- _Instructions to follow_
Could you write out all of the data again, word for word?

+-------+

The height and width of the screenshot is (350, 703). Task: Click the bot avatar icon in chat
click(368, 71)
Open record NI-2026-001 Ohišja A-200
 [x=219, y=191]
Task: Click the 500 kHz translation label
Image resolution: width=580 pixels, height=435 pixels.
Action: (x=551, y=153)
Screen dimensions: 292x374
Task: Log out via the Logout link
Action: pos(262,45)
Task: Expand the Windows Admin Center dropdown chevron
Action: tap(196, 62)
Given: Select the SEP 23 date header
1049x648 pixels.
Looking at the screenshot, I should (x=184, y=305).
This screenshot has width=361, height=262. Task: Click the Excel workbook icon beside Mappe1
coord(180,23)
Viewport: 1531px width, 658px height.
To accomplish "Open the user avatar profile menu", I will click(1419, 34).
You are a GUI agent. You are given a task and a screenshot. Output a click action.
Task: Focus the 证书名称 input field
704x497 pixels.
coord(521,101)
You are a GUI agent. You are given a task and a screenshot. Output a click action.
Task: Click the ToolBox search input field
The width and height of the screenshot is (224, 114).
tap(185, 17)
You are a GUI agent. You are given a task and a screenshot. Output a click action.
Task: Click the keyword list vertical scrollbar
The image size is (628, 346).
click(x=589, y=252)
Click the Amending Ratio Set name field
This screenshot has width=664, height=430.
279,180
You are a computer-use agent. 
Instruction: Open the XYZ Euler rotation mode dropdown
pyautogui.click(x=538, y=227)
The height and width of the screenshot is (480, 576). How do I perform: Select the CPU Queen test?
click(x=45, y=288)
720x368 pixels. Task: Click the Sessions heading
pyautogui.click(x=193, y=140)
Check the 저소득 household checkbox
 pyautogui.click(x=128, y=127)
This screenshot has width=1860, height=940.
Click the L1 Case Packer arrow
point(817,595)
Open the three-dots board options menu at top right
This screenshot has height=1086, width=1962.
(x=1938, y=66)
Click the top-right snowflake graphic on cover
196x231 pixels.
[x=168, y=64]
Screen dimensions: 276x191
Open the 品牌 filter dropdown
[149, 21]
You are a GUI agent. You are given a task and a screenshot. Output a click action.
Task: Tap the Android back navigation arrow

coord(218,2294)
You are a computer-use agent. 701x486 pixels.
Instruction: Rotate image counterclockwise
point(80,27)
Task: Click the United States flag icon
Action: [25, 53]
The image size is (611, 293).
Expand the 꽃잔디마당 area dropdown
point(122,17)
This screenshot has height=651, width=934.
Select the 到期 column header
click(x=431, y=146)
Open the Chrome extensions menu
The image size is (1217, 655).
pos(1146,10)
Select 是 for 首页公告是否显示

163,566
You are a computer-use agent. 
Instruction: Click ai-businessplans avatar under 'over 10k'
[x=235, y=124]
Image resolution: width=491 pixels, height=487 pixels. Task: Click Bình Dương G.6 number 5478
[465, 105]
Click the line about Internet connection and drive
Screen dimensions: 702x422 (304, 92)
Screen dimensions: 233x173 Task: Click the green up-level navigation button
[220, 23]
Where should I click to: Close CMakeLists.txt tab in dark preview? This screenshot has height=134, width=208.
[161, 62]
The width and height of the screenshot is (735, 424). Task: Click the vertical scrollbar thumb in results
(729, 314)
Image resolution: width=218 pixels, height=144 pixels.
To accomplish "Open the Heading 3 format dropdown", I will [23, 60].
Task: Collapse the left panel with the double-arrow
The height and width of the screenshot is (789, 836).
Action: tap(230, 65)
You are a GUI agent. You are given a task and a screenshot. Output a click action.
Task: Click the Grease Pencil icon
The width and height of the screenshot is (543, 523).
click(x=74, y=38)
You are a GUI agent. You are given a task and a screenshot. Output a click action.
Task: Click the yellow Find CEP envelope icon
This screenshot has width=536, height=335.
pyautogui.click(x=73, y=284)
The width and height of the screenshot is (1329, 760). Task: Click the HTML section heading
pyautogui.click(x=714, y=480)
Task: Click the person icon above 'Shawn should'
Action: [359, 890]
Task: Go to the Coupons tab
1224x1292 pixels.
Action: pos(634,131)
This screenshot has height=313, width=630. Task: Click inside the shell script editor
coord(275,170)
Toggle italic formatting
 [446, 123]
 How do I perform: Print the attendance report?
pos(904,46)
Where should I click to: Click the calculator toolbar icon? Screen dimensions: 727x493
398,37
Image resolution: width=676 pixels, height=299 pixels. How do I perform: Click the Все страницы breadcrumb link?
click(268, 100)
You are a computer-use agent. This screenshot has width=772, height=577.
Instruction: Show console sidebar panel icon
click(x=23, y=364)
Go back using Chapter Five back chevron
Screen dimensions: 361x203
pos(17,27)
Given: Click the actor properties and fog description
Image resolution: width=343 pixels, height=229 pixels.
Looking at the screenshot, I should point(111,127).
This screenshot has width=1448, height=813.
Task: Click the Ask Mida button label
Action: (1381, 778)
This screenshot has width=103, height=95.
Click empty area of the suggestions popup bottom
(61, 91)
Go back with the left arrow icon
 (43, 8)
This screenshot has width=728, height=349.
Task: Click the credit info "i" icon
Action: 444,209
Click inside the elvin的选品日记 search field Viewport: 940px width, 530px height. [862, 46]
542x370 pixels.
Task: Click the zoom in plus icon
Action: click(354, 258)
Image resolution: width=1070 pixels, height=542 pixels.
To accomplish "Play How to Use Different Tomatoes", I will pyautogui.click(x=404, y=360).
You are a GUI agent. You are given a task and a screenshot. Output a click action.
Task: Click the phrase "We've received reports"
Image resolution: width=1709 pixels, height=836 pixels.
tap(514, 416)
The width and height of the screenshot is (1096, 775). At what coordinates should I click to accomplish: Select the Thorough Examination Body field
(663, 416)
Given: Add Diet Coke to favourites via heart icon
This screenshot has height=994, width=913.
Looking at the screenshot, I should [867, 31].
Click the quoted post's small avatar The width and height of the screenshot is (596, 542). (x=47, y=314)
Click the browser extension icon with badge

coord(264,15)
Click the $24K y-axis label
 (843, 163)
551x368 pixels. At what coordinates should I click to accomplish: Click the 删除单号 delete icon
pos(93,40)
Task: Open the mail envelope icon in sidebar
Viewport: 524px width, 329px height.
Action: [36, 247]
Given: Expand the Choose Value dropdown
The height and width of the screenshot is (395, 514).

+-------+

- _Your response_
The height and width of the screenshot is (350, 703). Task: Click the bot avatar icon in chat
click(368, 71)
Open record NI-2026-001 Ohišja A-200
 [x=219, y=191]
Task: Click the 500 kHz translation label
Image resolution: width=580 pixels, height=435 pixels.
Action: (x=551, y=153)
Screen dimensions: 292x374
Task: Log out via the Logout link
Action: pos(262,45)
Task: Expand the Windows Admin Center dropdown chevron
Action: tap(196, 62)
Given: Select the SEP 23 date header
1049x648 pixels.
Looking at the screenshot, I should (x=184, y=305).
This screenshot has width=361, height=262. Task: Click the Excel workbook icon beside Mappe1
coord(180,23)
Viewport: 1531px width, 658px height.
To accomplish "Open the user avatar profile menu", I will click(1419, 34).
You are a GUI agent. You are given a task and a screenshot. Output a click action.
Task: Focus the 证书名称 input field
704x497 pixels.
coord(521,101)
You are a GUI agent. You are given a task and a screenshot. Output a click action.
Task: Click the ToolBox search input field
The width and height of the screenshot is (224, 114).
tap(185, 17)
You are a GUI agent. You are given a task and a screenshot. Output a click action.
Task: Click the keyword list vertical scrollbar
The image size is (628, 346).
click(x=589, y=252)
Click the Amending Ratio Set name field
This screenshot has width=664, height=430.
279,180
You are a computer-use agent. 
Instruction: Open the XYZ Euler rotation mode dropdown
pyautogui.click(x=538, y=227)
The height and width of the screenshot is (480, 576). How do I perform: Select the CPU Queen test?
click(x=45, y=288)
720x368 pixels. Task: Click the Sessions heading
pyautogui.click(x=193, y=140)
Check the 저소득 household checkbox
 pyautogui.click(x=128, y=127)
This screenshot has width=1860, height=940.
Click the L1 Case Packer arrow
point(817,595)
Open the three-dots board options menu at top right
This screenshot has height=1086, width=1962.
(x=1938, y=66)
Click the top-right snowflake graphic on cover
196x231 pixels.
[x=168, y=64]
Screen dimensions: 276x191
Open the 品牌 filter dropdown
[149, 21]
You are a GUI agent. You are given a task and a screenshot. Output a click action.
Task: Tap the Android back navigation arrow

coord(218,2294)
You are a computer-use agent. 701x486 pixels.
Instruction: Rotate image counterclockwise
point(80,27)
Task: Click the United States flag icon
Action: [25, 53]
The image size is (611, 293).
Expand the 꽃잔디마당 area dropdown
point(122,17)
This screenshot has height=651, width=934.
Select the 到期 column header
click(x=431, y=146)
Open the Chrome extensions menu
The image size is (1217, 655).
pos(1146,10)
Select 是 for 首页公告是否显示

163,566
You are a computer-use agent. 
Instruction: Click ai-businessplans avatar under 'over 10k'
[x=235, y=124]
Image resolution: width=491 pixels, height=487 pixels. Task: Click Bình Dương G.6 number 5478
[465, 105]
Click the line about Internet connection and drive
Screen dimensions: 702x422 (304, 92)
Screen dimensions: 233x173 Task: Click the green up-level navigation button
[220, 23]
Where should I click to: Close CMakeLists.txt tab in dark preview? This screenshot has height=134, width=208.
[161, 62]
The width and height of the screenshot is (735, 424). Task: Click the vertical scrollbar thumb in results
(729, 314)
Image resolution: width=218 pixels, height=144 pixels.
To accomplish "Open the Heading 3 format dropdown", I will [23, 60].
Task: Collapse the left panel with the double-arrow
The height and width of the screenshot is (789, 836).
Action: tap(230, 65)
You are a GUI agent. You are given a task and a screenshot. Output a click action.
Task: Click the Grease Pencil icon
The width and height of the screenshot is (543, 523).
click(x=74, y=38)
You are a GUI agent. You are given a task and a screenshot. Output a click action.
Task: Click the yellow Find CEP envelope icon
This screenshot has width=536, height=335.
pyautogui.click(x=73, y=284)
The width and height of the screenshot is (1329, 760). Task: Click the HTML section heading
pyautogui.click(x=714, y=480)
Task: Click the person icon above 'Shawn should'
Action: [359, 890]
Task: Go to the Coupons tab
1224x1292 pixels.
Action: pos(634,131)
This screenshot has height=313, width=630. Task: Click inside the shell script editor
coord(275,170)
Toggle italic formatting
 [446, 123]
 How do I perform: Print the attendance report?
pos(904,46)
Where should I click to: Click the calculator toolbar icon? Screen dimensions: 727x493
398,37
Image resolution: width=676 pixels, height=299 pixels. How do I perform: Click the Все страницы breadcrumb link?
click(268, 100)
You are a computer-use agent. This screenshot has width=772, height=577.
Instruction: Show console sidebar panel icon
click(x=23, y=364)
Go back using Chapter Five back chevron
Screen dimensions: 361x203
pos(17,27)
Given: Click the actor properties and fog description
Image resolution: width=343 pixels, height=229 pixels.
Looking at the screenshot, I should point(111,127).
This screenshot has width=1448, height=813.
Task: Click the Ask Mida button label
Action: (1381, 778)
This screenshot has width=103, height=95.
Click empty area of the suggestions popup bottom
(61, 91)
Go back with the left arrow icon
 (43, 8)
This screenshot has width=728, height=349.
Task: Click the credit info "i" icon
Action: 444,209
Click inside the elvin的选品日记 search field Viewport: 940px width, 530px height. [862, 46]
542x370 pixels.
Task: Click the zoom in plus icon
Action: click(354, 258)
Image resolution: width=1070 pixels, height=542 pixels.
To accomplish "Play How to Use Different Tomatoes", I will pyautogui.click(x=404, y=360).
You are a GUI agent. You are given a task and a screenshot. Output a click action.
Task: Click the phrase "We've received reports"
Image resolution: width=1709 pixels, height=836 pixels.
tap(514, 416)
The width and height of the screenshot is (1096, 775). At what coordinates should I click to accomplish: Select the Thorough Examination Body field
(663, 416)
Given: Add Diet Coke to favourites via heart icon
This screenshot has height=994, width=913.
Looking at the screenshot, I should [867, 31].
Click the quoted post's small avatar The width and height of the screenshot is (596, 542). (x=47, y=314)
Click the browser extension icon with badge

coord(264,15)
Click the $24K y-axis label
 (843, 163)
551x368 pixels. At what coordinates should I click to accomplish: Click the 删除单号 delete icon
pos(93,40)
Task: Open the mail envelope icon in sidebar
Viewport: 524px width, 329px height.
Action: [36, 247]
Given: Expand the Choose Value dropdown
The height and width of the screenshot is (395, 514).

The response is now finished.